▸ EXTRAIT SOURCE
__________
Interview

Pierre-Mony Chan

Sceneario.com : Bonjour,

Peux-tu te présenter et nous dire comment tu es arrivé dans la bande dessinée ?
Pierre-Mony Chan :
Bonjour, je suis Pierre Mony-Chan, je suis arrivé dans la bande dessinée par accident, après un licenciement économique dans une boîte de jeux vidéo qui s’appelait Kalisto, à Bordeaux. On a monté un dossier avec mon collègue scénariste, Jean-Luc Sala, qui était mon chef de projet à l’époque. On l’a présenté à Soleil à Angoulême en 2001. On a signé pour l’album peu de temps après, en février/mars et c’était parti.

Sceneario.com : Pourquoi faire un mélange de style européen et manga ?
Pierre-Mony Chan :
Cela vient de mon style de dessin. Je viens des manga, j’en lisais … En fait, non ! J’en regardais beaucoup à la télé quand j’étais gamin, club Dorothée évidemment et d’autres. Pendant très longtemps cela a été ma seule référence. Après je suis passé au manga quand j’ai découvert les librairies parisiennes. Ce qui m’a réconcilié avec la bande dessinée franco-belge, c’est quand j’ai commencé mes études artistiques après un bac F3.

Sceneario.com : Qu’as-tu fait comme études ?
Pierre-Mony Chan : J’ai eu la chance que mes parents me soutiennent. Ils ont financé mon école. C’était Emile Cohl à Lyon, une école privée d’illustration, animation, … très généraliste. J’ai suivi le cursus jusqu’au bout. C’est aussi cela qui m’a un peu ouvert à d’autres styles que le manga. Ce n’était pas très bien vu dans l’école et il a fallu un peu s’adapter un petit peu au fur et à mesure des années. (rires)

Sceneario.com : C’était pendant l’apparition du manga dans les années 90 ?
Pierre-Mony Chan :
Ma première année, c’était en 1995 et je suis sorti en 1998. Le manga commençait, mais il traînait encore tous les poncifs qu’on retrouve encore un peu mais beaucoup moins. "C’est mal dessiné", "c’est pour les enfants", "c’est violent" et "c’est que du cul". Je crois qu’on a fait le tour (rires).
A partir de là, j’ai un peu brassé tout cela et mélangé mon style avec d’autres influences que j’avais sous la main. Du Vatine, du Jimenez un peu, … et j’ai construit petit à petit mon dessin.

Sceneario.com : Qu’est-ce que ça t’apporte d’être présent sur la Japan Expo qui est quand même très différent d’un salon bd classique ?
Pierre-Mony Chan : Déjà, je voulais voir cela une fois dans ma vie parce que je n’avais jamais fait de convention de japanime à part BD EXPO à Paris, à l’époque. Mais cela n’avait pas cette ampleur-là. Le manga était parqué dans son coin et la franco-belge/comic dans un autre. C’était juste pour voir la gueule que cela avait. A la base, je n’étais pas spécialement invité non plus parce que c’était surtout des auteurs japonais qui l’étaient.

Sceneario.com : Justement c’est dur pour un Européen d’avoir un style manga ?
__________
▸ DONNÉES FOURNIES
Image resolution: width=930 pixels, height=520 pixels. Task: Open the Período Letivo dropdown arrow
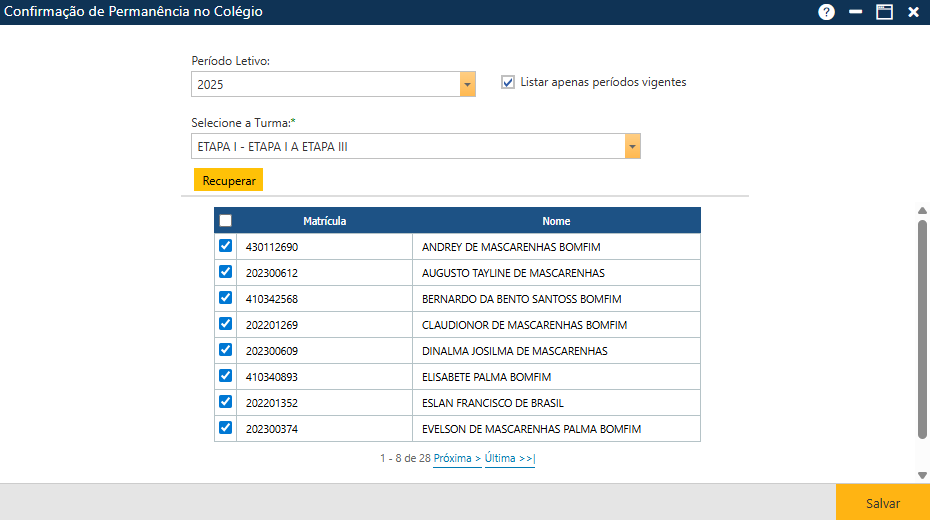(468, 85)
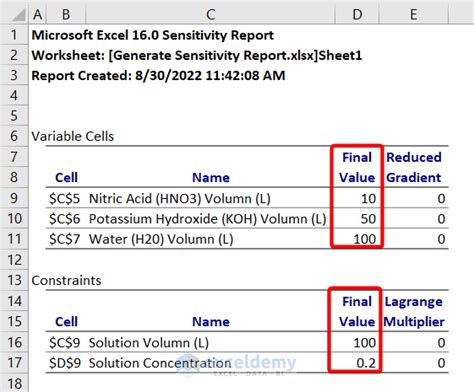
__________
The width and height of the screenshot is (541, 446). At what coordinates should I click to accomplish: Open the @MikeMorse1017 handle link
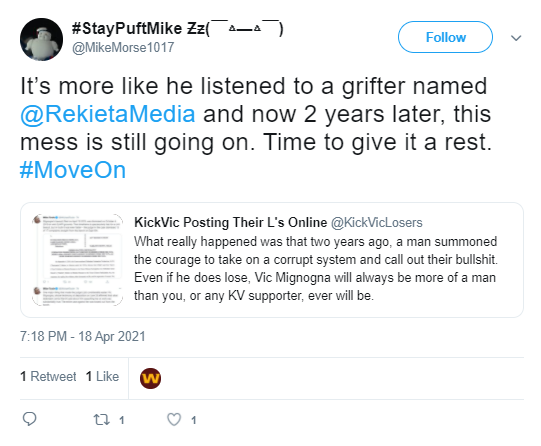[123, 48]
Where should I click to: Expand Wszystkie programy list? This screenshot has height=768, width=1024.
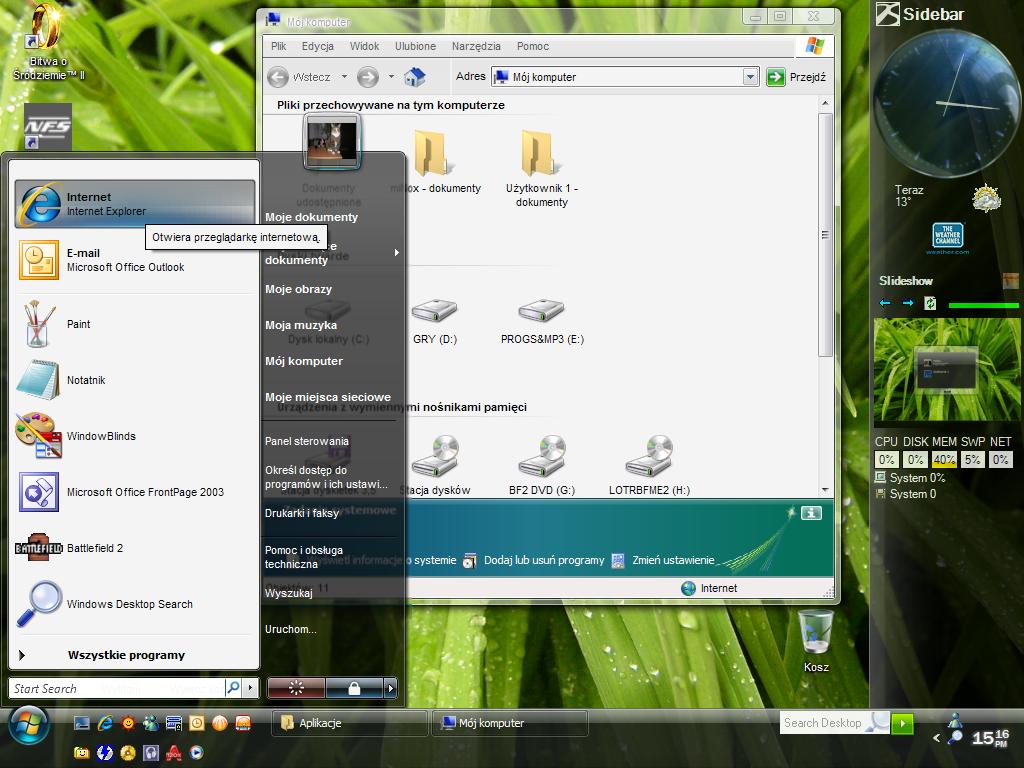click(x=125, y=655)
__________
▸ ACTIONS DEMANDÉES
1. Recopiez tout le passage de l'entretien avec Pierre-Mony Chan, depuis « Sceneario.com : Qu’as-tu » jusqu'à « le tour (rires). ».
2. D'après l'entretien avec Pierre-Mony Chan, dans quelle école et dans quelle ville a-t-il fait ses études ?
3. Rédigez la suite de l'entretien avec Pierre-Mony Chan à partir de sa dernière question, s'il vous plaît.

▸ RÉPONSES AUX CONSIGNES
1.
Sceneario.com : Qu’as-tu fait comme études ?
Pierre-Mony Chan : J’ai eu la chance que mes parents me soutiennent. Ils ont financé mon école. C’était Emile Cohl à Lyon, une école privée d’illustration, animation, … très généraliste. J’ai suivi le cursus jusqu’au bout. C’est aussi cela qui m’a un peu ouvert à d’autres styles que le manga. Ce n’était pas très bien vu dans l’école et il a fallu un peu s’adapter un petit peu au fur et à mesure des années. (rires)

Sceneario.com : C’était pendant l’apparition du manga dans les années 90 ?
Pierre-Mony Chan :
Ma première année, c’était en 1995 et je suis sorti en 1998. Le manga commençait, mais il traînait encore tous les poncifs qu’on retrouve encore un peu mais beaucoup moins. "C’est mal dessiné", "c’est pour les enfants", "c’est violent" et "c’est que du cul". Je crois qu’on a fait le tour (rires).

2. À l'école Emile Cohl, à Lyon.

3.
Pierre-Mony Chan :
J’ai l’impression que c’est dur. J’ai entendu dans pas mal d’allées du salon des gens dire "c’est du manga français, c’est nul" pas spécialement pour ma série mais aussi pour les fanzines, ce qui est assez dur. On le retrouve encore même chez les jeunes lecteurs". D’un autre coté, j’ai été voir les fanzines, et ils me disaient que cela marche super bien, et qu’ils arrivent à vendre tous leurs fanzines. Je pense que cette espèce de préjugé selon lequel les Français se contentent de recopier des manga est en train de disparaître. Les gens l’ont intégré à leur paysage bande dessinée. Maintenant c’est bon, le manga est installé, reconnu et apprécié pour ce qu’il est. Ce ne sont plus les clichés dont on parlait tout à l’heure.

Sceneario.com : Et que penses-tu de l’arrivée du manhwa coréen et du manhua chinois ?
Pierre-Mony Chan : Effectivement, tous les pays d’Asie s’y mettent. Enfin, ils produisaient déjà sur leur territoire depuis très longtemps. Il faut chercher de nouvelles choses. Les manga, on en a presque fait le tour. Les plus représentatifs sont déjà parus en France. Il faut donc un peu élargir le cercle et effectivement il y a les manhwa coréens et les chinois, et il y en aura certainement d’autres après. Je trouve cela très bien.

Sceneario.com : Tu lis beaucoup plus de titres maintenant ?
Pierre-Mony Chan :
Non, je lis beaucoup moins mais je pense que les autres auteurs le disent. Je continue de suivre les choses que j’aimais, principalement des séries vidages de tête, genre des bons vieux Shonen, les manga actions pour garçons comme les One Piece, Naruto, …

Sceneario.com : En parlant de Naruto, une des choses qui m’a surpris à la Japan Expo, ce sont le nombre de personnes qui se baladent avec l’espèce de bandeau !
Pierre-Mony Chan : Ouais ! Le bandeau du village de Konoa (rires). Naruto c’est un phénomène. C’est ce qui a remplacé Dragon Ball en nombre de ventes et en popularité. C’est très bien car c’est mérité.

Sceneario.com : Parlons un peu de Cross Fire, c’est une série sur du long terme ?
Pierre-Mony Chan:  Long terme non, normalement, on a prévu cinq tomes. Après, si on met deux ans pour chaque album… (rires)

Sceneario.com : Hum !
Pierre-Mony Chan :
Ah, c’était cela ta question cachée !? (rires)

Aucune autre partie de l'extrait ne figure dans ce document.